Non pas du tout ! Au contraire. Contrairement à d’autres milieux, dans le X, il n’y a pas d’hypocrisie. C’est un style que j’assume et un milieu dans lequel je me sens très bien. Je m’éclate vraiment en faisant de la BD érotique. 

cmsforever.ru : Quelles sont vos sources d’inspirations préférées ?

J’en suis à ma 20e publication. En BD jeunesse et en BD érotique. Les plus connues sont : Rachel la petite souris, Lol Story, Waf et Pyraths pour l’un, La déesse, Inguinis, Le peuple des Brumes, Le plastique c’est fantastique pour l’autre. Et bientôt Le petit derrière de l’Histoire. Quant à mes sources d’inspiration, elles sont multiples. Je suis une grande curieuse. Tout m’intéresse. Sauf la Seconde Guerre mondiale, qui m’a passionnée un moment, et dont je me suis dégoutée.

cmsforever.ru : Aujourd’hui, il existe deux grandes maisons d’éditions de BD érotiques en France : Tabou et Dynamite. Qu’est-ce qui vous a donné envie de créer votre propre maison d’édition et qu’est-ce qui vous différencie avec elles ?

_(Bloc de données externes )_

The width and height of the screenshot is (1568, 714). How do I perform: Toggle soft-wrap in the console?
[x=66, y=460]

Les éditions du Chat sont une association. Et non une maison d’édition. Je les ai créées il y a 10 ans, pour sortir Rachel la Petite Souris. Je publie des ouvrages soit personnels que je ne veux pas voir chez des éditeurs, soit d’autres auteurs en qui je crois (Jay Stoner, avec À croquer). Contrairement aux autres éditeurs, j’ai un fonctionnement très bio : directement du producteur au consommateur ! Je tente au maximum de privilégier le contact, et surtout d’éviter les intermédiaires qui plombent soit le prix d’un album soit la marge pour les auteurs. Bref, tout ceci me permet de rémunérer les auteurs à hauteur de 30 %, et non à 8 %.

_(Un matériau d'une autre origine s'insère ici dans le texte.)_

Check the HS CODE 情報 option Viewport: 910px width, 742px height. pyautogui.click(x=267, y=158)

cmsforever.ru : Vous avez publié un album étonnant, Le plastique, c’est fantastique. Comment vous est venue l’idée d’adapter en BD des chansons légèrement grivoises ? 

Très naturellement. Je connaissais depuis longtemps le groupe nantais Elmer Foot Beat. Un jour, entre copains, on s’est mis à chanter quelques chansons de ce groupe et là, immédiatement, j’ai eu des images de BD qui défilaient dans ma tête. J’ai essayé de contacter les artistes du groupe et eux-mêmes, à ce moment-là, cherchaient un nouveau support pour mettre en avant leurs chansons. Ça tombait pile poil ! Et c’est comme ça que la BD est née. 

cmsforever.ru : Comment se comporte le marché actuel de la BD érotique ?

Je ne vais pas être très objective. Mon éditeur Tabou pourrait vous répondre mieux que moi. Pour moi, disons, que ça va.
Pour lui, en revanche, je ne sais pas vraiment. 

cmsforever.ru : Le sujet de votre dernière BD, Le petit derrière de l’Histoire ?

Comme toujours, j’aime mélanger le sexe et l’humour. Je suis partie de l’adage : « derrière chaque grand homme, il y a une femme. » Et je me suis amusée à imaginer cette femme, depuis le début de l’humanité, soufflant dans le lit, toutes les grandes trouvailles des hommes devenus célèbres. Une femme issue de notre époque mais ayant traversé les âges avec la même frénésie sexuelle.